Nel pomeriggio i Comitati provinciali di Bat, ospitante, e di Lecce coinvolti in questo appuntamento pugliese hanno avuto modo di presentare, anche attraverso originali video filmati, la propria attività sportiva e di discutere delle problematiche da dipanare. Al Palasport più tardi l’esibizione di danza sportiva, con circa 150 ginnasti in forza alle sei società andriesi (Icaro, Planet Sport, Zenga Entertinement, Latin American Style, Don Bosco Rodari e New Energy)
Al convegno serale, moderato dal Presidente regionale Puglia, Dino Diso, hanno preso parte, oltre al Presidente nazionale del Csi Massimo Achini e al Vice presidente Vittorio Bosio, anche l’assessore comunale allo Sport, Flavio Civita, e i presidenti del Comitati provinciali Bat, Tania Zenga, e Lecce, Marco Calogiuri. Erano presenti anche i consiglieri nazionali Serafina Grandolfo e Sandro Diviggiano nonché presidenti e rappresentanti di molti Comitati della regione. Flavio Civita ha avuto parole di sincero apprezzamento per l’attività svolta dal Csi all’insegna della promozione di valori come la capacità di aggregazione e il rispetto delle regole, che anche l’assessorato allo Sport andriese intende inculcare e diffondere. Una buona occasione per affermarlo e per rinsaldare i rapporti con l’Associazione, ha aggiunto Civita, sarà fornita già a fine novembre in occasione del 1° Forum Cittadino dello Sport.
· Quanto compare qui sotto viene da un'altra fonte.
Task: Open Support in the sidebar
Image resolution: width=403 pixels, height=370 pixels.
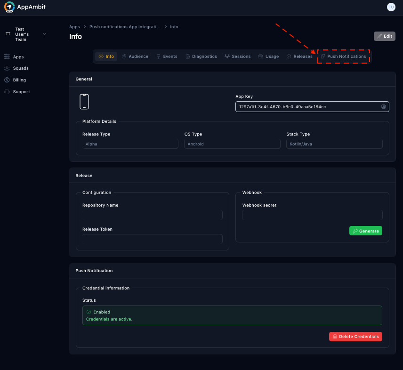Action: click(x=21, y=92)
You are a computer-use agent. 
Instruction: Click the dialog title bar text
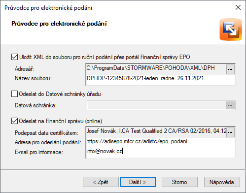(x=48, y=8)
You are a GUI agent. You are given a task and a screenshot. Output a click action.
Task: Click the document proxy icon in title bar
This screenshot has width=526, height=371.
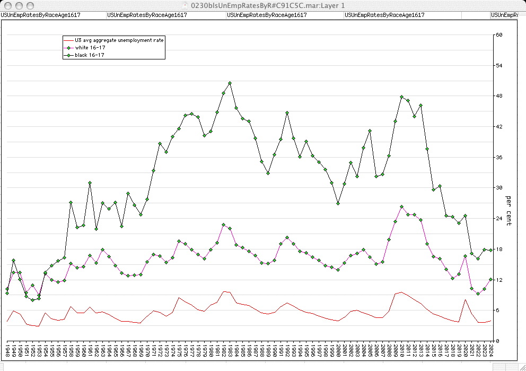(185, 5)
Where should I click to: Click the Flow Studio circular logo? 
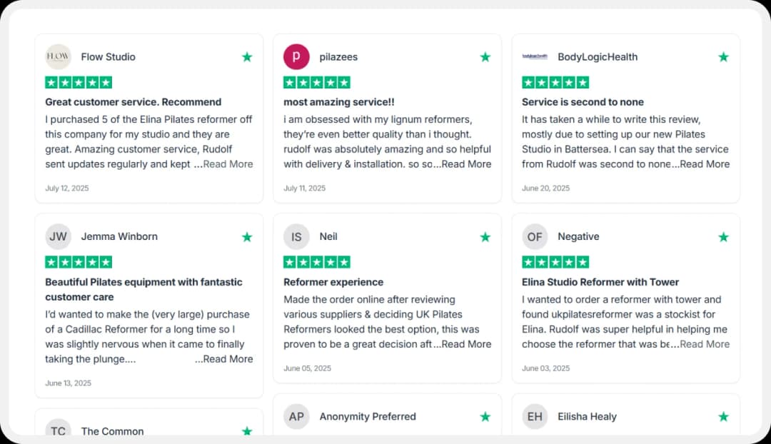58,56
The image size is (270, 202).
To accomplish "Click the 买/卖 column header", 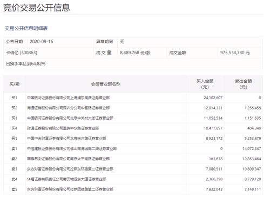I will click(15, 84).
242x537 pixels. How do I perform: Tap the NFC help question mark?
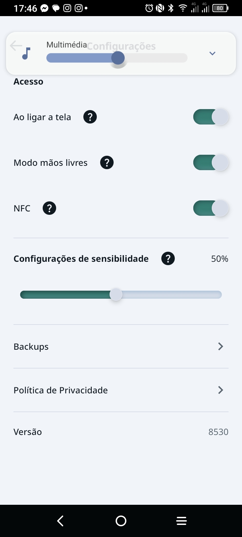49,208
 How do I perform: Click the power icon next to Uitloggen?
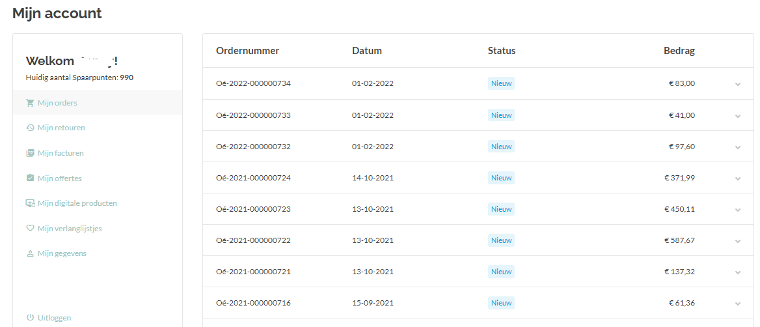click(x=30, y=318)
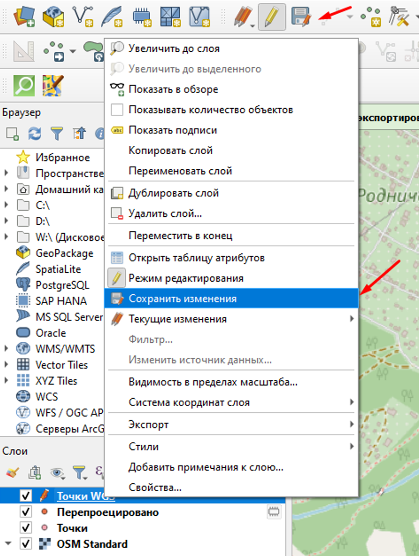Screen dimensions: 419x556
Task: Click Filter Browser funnel icon
Action: [56, 134]
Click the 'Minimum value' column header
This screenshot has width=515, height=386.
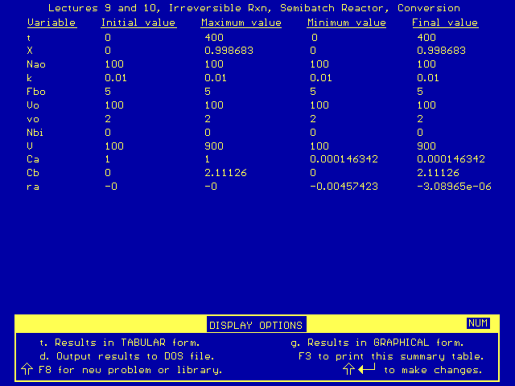tap(348, 23)
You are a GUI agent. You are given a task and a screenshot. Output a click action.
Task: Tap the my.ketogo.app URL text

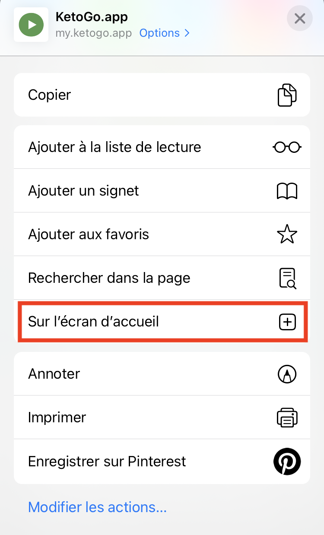93,33
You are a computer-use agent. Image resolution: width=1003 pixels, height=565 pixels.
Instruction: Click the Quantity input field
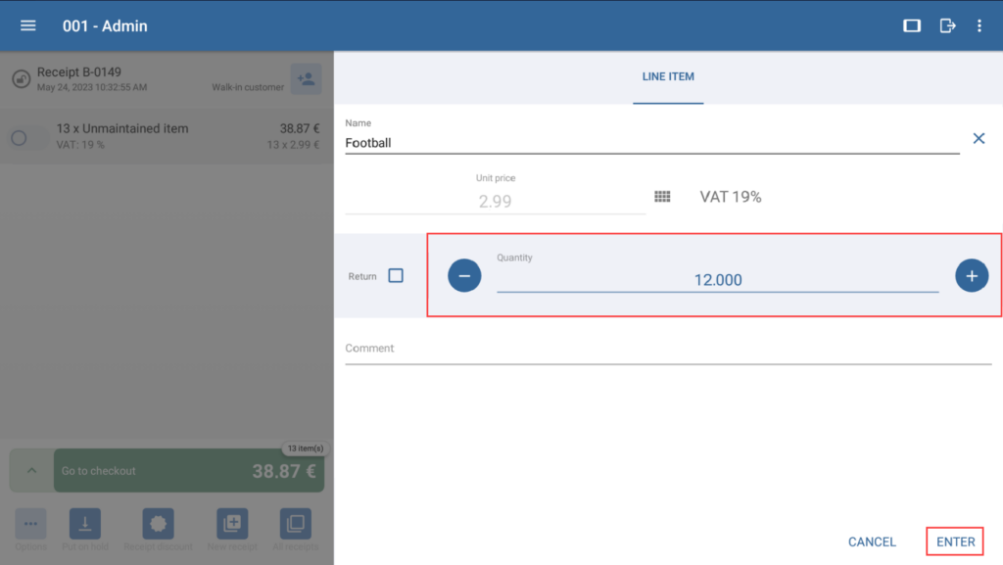click(717, 279)
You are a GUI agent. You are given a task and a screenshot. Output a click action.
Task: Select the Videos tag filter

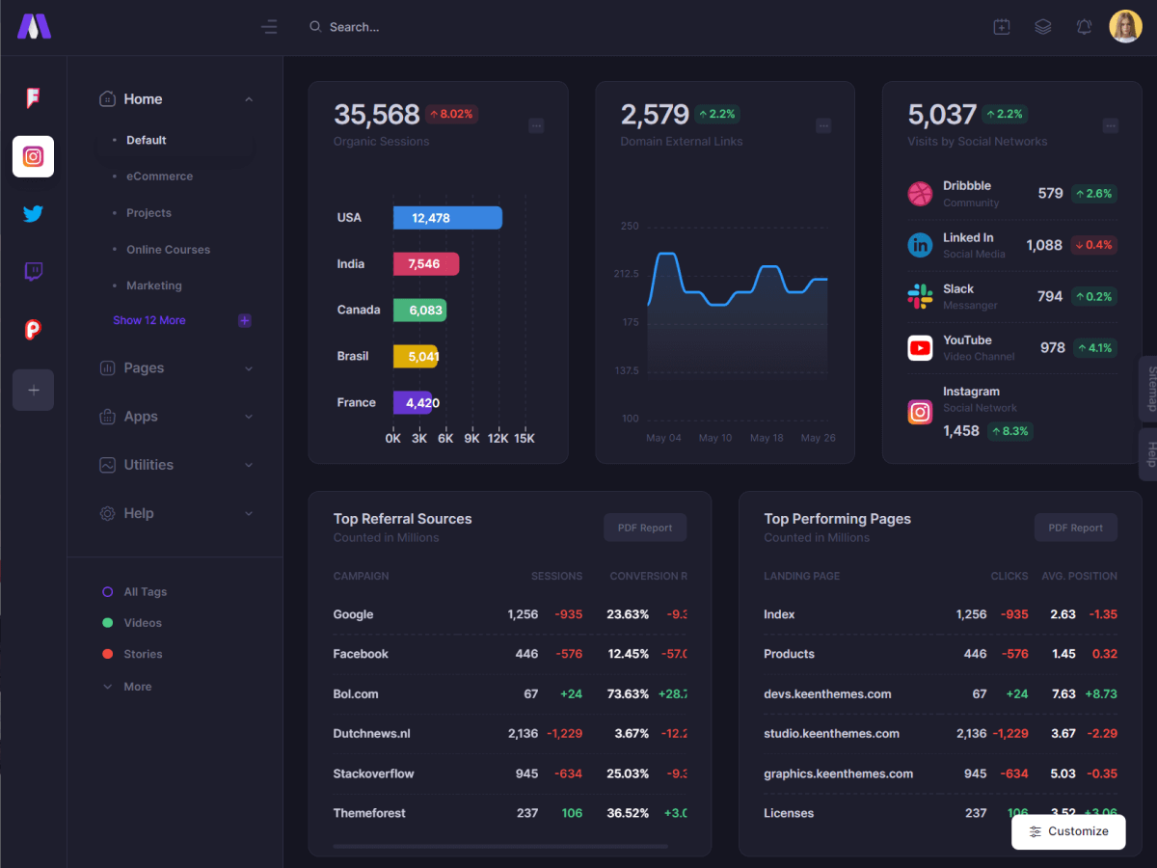[143, 623]
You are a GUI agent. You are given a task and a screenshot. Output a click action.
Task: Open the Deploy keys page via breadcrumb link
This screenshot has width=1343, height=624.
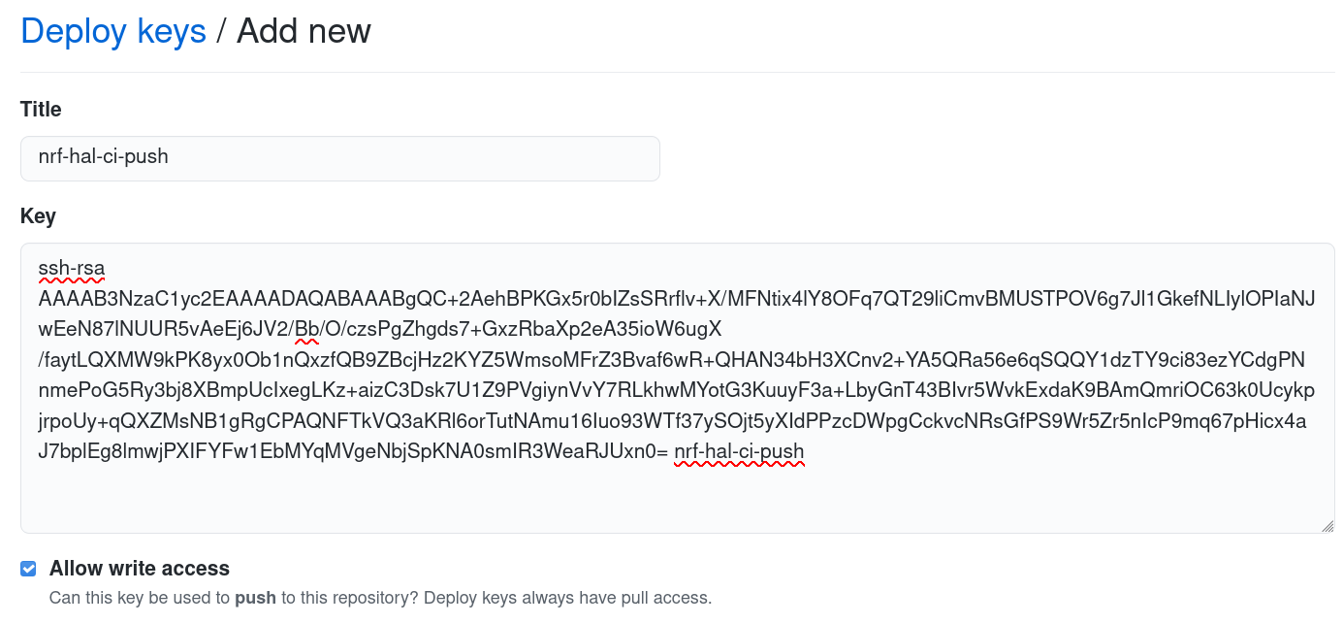112,30
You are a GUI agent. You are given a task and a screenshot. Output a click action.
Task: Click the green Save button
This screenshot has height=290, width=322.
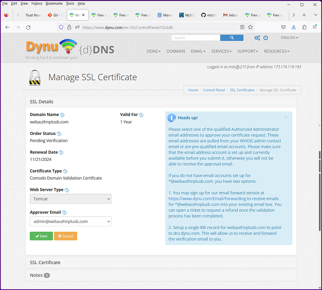tap(41, 236)
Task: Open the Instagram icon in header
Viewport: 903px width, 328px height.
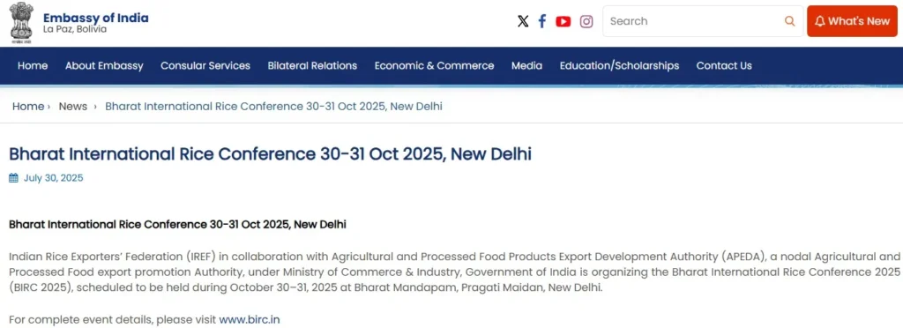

Massimo Achini, infine, ha innanzi tutto elogiato “il grande attivismo della Puglia, regione importante e storicamente edificante per il CSI”. Ha poi posto l’accento sul ruolo dei tanti volontari che operano con abnegazione e inventiva: “Siete – ha detto – persone affascinanti: quello che fate è testimonianza di gratuità ed in una società dominata dal voler solo apparire non è da tutti stare dietro le quinte ed essere così forti da stare dalla parte dei più deboli”.  La sfida educativa lanciata dalla Chiesa per i prossimi 10 anni richiama ancor più il CSI a dare il meglio di sé. “Il mondo dello sport – ha concluso Achini – è da cambiare ma con persone come voi nulla è impossibile perché siete talenti educativi capaci di cambiare la vita di tanti ragazzi e ragazze che hanno fiducia in voi. Ce la possiamo fare: ricordatevi che vestire la maglia del Csi è come indossare la maglia del Real Madrid”. Tutti uniti, dunque, per rilancio del Sud in termini associativi che parte da questa grande sfida.